アメリカの音楽チャートをイギリス勢が席巻(上位を独占)してしまう現象のことだ。
何度かインヴェイジョンはあったが、この80年代後半のがいちばん大きく長かった。
本作やチョボスキーの映画ウォールフラワーがちょうどその時代を描いている。
インヴェイジョン(侵入)の中には様々なイギリスのアーティストがいたが、もちろんスミスもいた。中心的な存在だった。
ただし。アメリカでもスミスは人気があったが、本作をごらんになるとわかるとおり、スミス好きは、アメリカではいわゆるギークと見なされた。(ゲイとも思われたはずだが、いまよりもゲイはタブーだったので、直結はしなかった。)

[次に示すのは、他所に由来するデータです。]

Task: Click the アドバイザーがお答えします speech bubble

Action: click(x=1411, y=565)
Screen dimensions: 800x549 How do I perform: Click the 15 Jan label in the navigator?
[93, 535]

スミスの歌詞は内省的でひねくれており、アメリカのスクールカーストのなかで見た場合、スミス好きは間違いなくハミ出し者やオタクや文化部系だった。
モリッシーはクネクネしながら歌う人だった。その気配からも、とりわけ雄々しいアメリカ気質のハードロック系連中からは、スミスもそのファンも(ものすごく)嫌われた。

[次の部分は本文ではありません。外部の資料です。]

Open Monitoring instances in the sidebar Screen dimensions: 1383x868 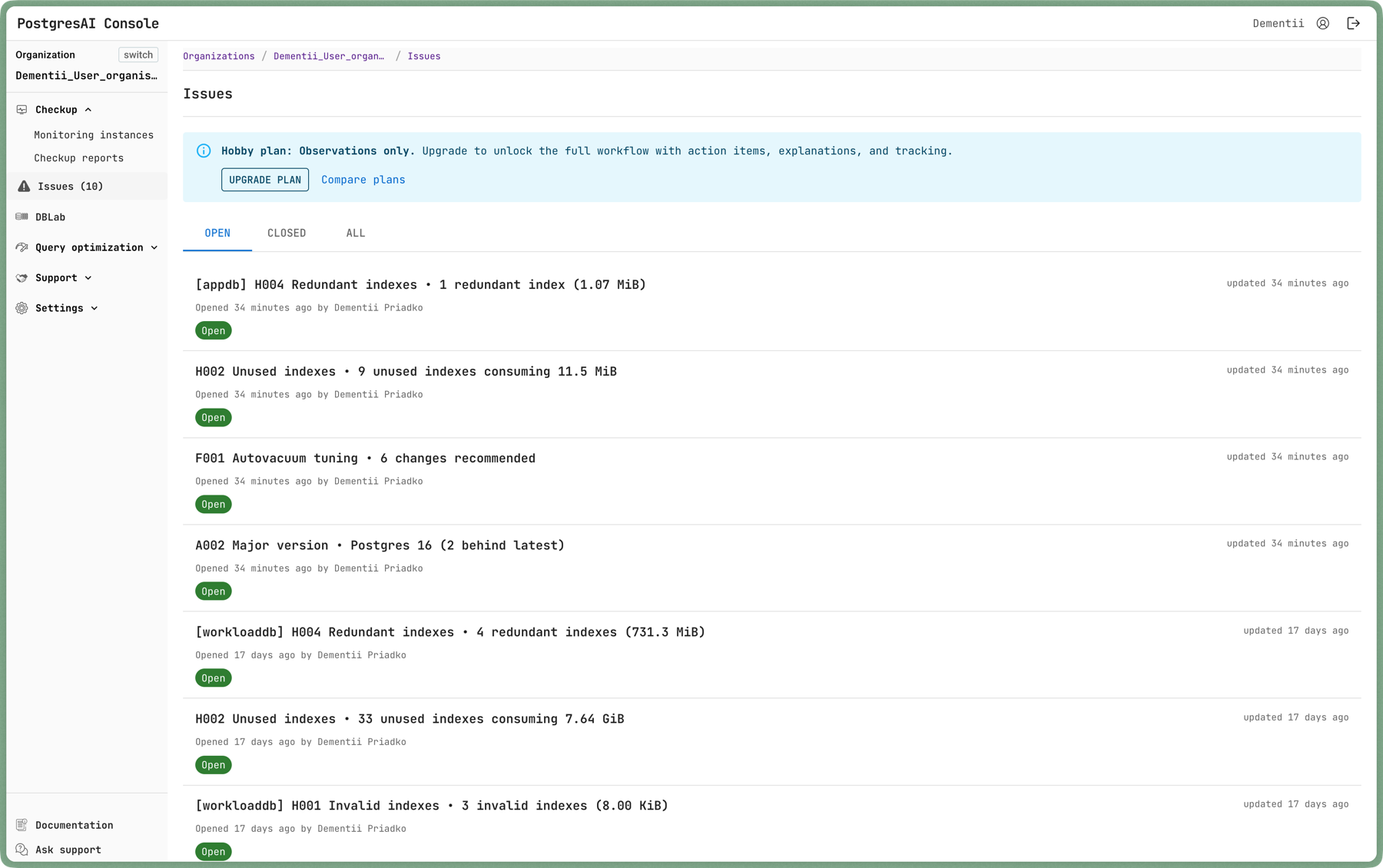94,135
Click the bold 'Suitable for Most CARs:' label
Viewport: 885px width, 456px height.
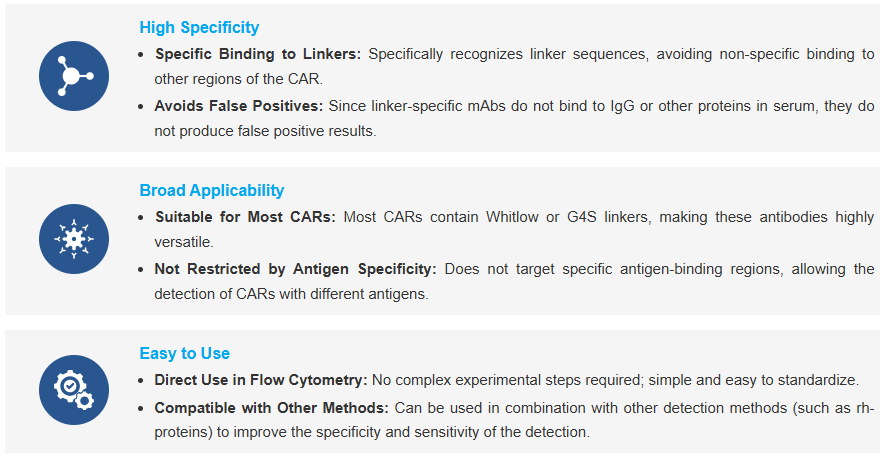(x=245, y=217)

「軟弱なスミスなんぞ聞きやがって、キモい連中だぜ」──という感じだったと思う。
しかしガチムチなハードロッカーであっても、本質的な音楽愛好家からはスミスは悪く言われなかった。とりわけマーには(U2の)エッジのような敬意が払われた。
スミスを好きなひとはコアなファンになりやすかった。
「スミスもわりと好き」というのはなくて、のめり込むのがスミスファンだった。
(じぶんも経験があるが「スミスもわりと好き」と言うひとは、まちがいなくスミスを一曲も知らなかった。)

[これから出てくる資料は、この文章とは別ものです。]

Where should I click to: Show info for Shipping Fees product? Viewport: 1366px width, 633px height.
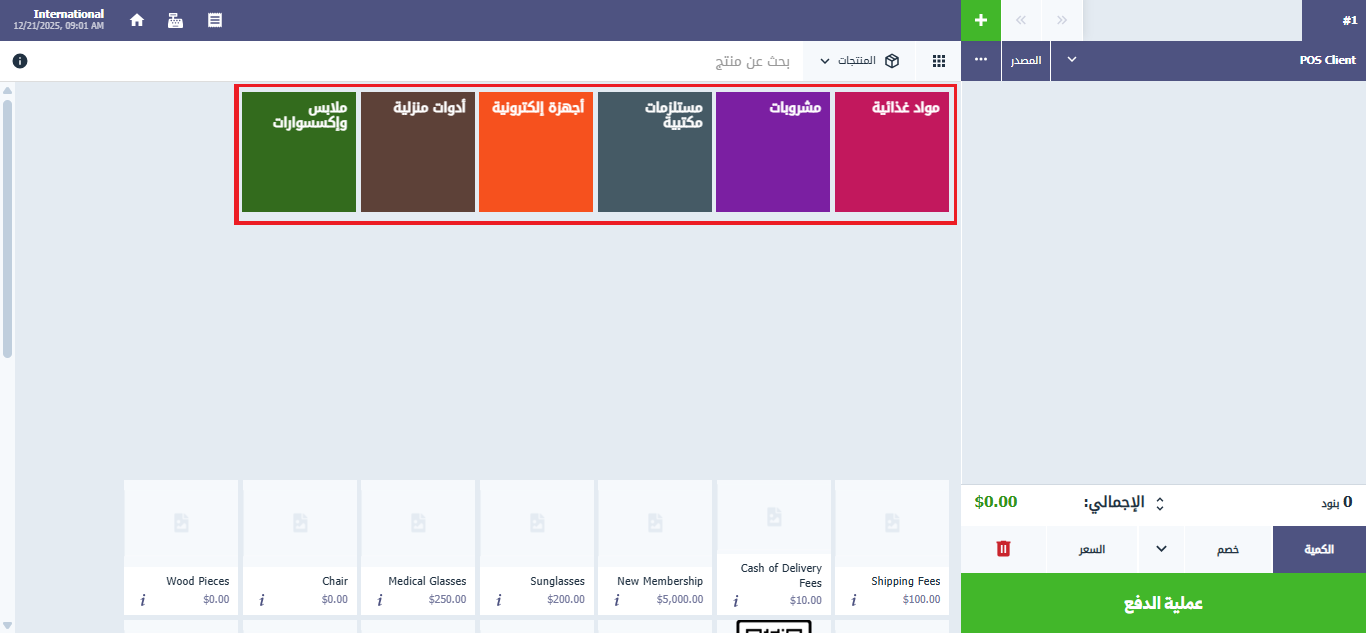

またスミスファンにはモッズやパンクやグランジのような外観(服装)の模倣がなかった。(モリッシーのメガネと髪型は真似されたかもしれないが)ファッションで特定しにくいのがスミスファンだった。
ジャケットはすべて古い映画のワンシーンをつかっていて、センスがよかった。
モリッシーの詩と賢いジョニーマーと映画のワンシーン──それらのパラメータから(じぶんもそうだったが)スミスを聴いているひとは自分が大人っぽくて世界を把捉できている──と思っていた。
おそらくすべてのスミスファンがそんなある種の優越をもっていたと思う。
したがって、前述のようにスミスをばかにする人がいても、その不分明を憐れんで、争いにはならない──という感じだった。
すなわち、それが優越だったとしても、一定の大人度がスミスファンにはあった──と言っていい。と思う。
(つまり個人的な認識においては、スミスファンはこの映画のような無軌道でだらしない人たちではなかった)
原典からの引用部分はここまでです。